Desktop data mining and extraction

GoldenGATE editor versions

The GoldenGATE Document Editor is a visual editor for marking up documents in XML. It is designed to do most of the markup automatically; manual work is reduced to correcting the output of automated components. For these corrections, there are many specialized dialogs and document views, which display the required information in a concise fashion and provide high-level assistance to the user. In addition, the editor provides assistance for editing and marking up documents manually. A flexible, plug-in-based software architecture allows for quickly integrating new components, and for deploying upgrades of existing ones. This is not restricted to components for automated markup and document views, but also comprises handling of different data formats, and different types of data storage, e.g. the local file system, databases, and web-based data providers.

The automated markup for taxonomic documents includes finding taxonomic names, figuring out their genus, species, etc., and obtaining an LSID for them. In addition, there are functions for marking up taxonomic treatments and their inner structure, i.e. which part of the treatment provides a morphological description of a taxon, which one lists materials examined, etc. A parser for extracting individual collecting events from the latter is under development.

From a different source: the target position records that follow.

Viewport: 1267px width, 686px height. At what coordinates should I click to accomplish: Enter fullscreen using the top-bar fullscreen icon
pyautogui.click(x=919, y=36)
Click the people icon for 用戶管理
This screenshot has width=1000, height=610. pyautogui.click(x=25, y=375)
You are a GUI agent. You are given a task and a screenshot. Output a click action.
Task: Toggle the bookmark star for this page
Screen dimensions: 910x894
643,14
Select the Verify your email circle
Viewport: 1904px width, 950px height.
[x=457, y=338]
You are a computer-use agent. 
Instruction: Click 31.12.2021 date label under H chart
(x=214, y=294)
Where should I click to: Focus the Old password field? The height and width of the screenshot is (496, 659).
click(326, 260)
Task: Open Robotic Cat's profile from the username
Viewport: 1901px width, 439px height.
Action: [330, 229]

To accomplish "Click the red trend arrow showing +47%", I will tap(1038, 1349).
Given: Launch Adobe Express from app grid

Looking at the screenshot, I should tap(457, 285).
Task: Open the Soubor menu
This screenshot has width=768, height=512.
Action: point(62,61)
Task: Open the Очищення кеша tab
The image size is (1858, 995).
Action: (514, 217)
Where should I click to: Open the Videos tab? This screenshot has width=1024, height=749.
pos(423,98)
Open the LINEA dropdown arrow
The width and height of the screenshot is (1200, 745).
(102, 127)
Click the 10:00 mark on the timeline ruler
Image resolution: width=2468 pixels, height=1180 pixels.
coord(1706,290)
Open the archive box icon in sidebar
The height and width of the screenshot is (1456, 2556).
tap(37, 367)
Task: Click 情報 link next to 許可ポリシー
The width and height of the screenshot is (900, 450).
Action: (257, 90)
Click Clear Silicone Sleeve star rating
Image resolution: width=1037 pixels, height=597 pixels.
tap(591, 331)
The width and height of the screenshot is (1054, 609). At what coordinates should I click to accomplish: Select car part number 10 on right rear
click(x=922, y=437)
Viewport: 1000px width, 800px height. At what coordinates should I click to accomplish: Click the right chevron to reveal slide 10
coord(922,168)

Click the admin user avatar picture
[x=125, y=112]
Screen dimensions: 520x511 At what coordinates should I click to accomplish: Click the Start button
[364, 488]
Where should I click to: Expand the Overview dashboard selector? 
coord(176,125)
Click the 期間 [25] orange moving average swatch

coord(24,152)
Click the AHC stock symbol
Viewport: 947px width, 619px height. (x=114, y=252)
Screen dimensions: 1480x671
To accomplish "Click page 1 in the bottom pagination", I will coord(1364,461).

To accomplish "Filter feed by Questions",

Online documentation material is available at the community portal which also offers support.

Standard version

This is a stable version that uses as input html documents. Minor uploads are updated at the launch of the program.

Imagine (PDF based) version

This is an alpha version. In case of updates, the user will be asked to update the program if access to the Internet is allowed in the start phase.

The main goal of the Imagine version is to provide a markup tool for digital born PDFs and thus to cut short the OCR- or text conversion process, as well as to allow incremental markup and upload to SRS.

If you are interested in using this new version, please contact Plazi Info.

GoldenGATE Web services

Asynchronous web service

The asynchronous webservice allows parsing bibliographic references (Bib Ref Parser), date tagger, geo-coordinate tagger, materials citation extractor, quantity tagger, taxon name tagger, and TaxPub materials ctiation extractor.

Synchronous web service

The synchronous webservice tests the synchronous version of GoldenGATE Web Services, with calls consisting of a simple request and response, and no user interactivity possible.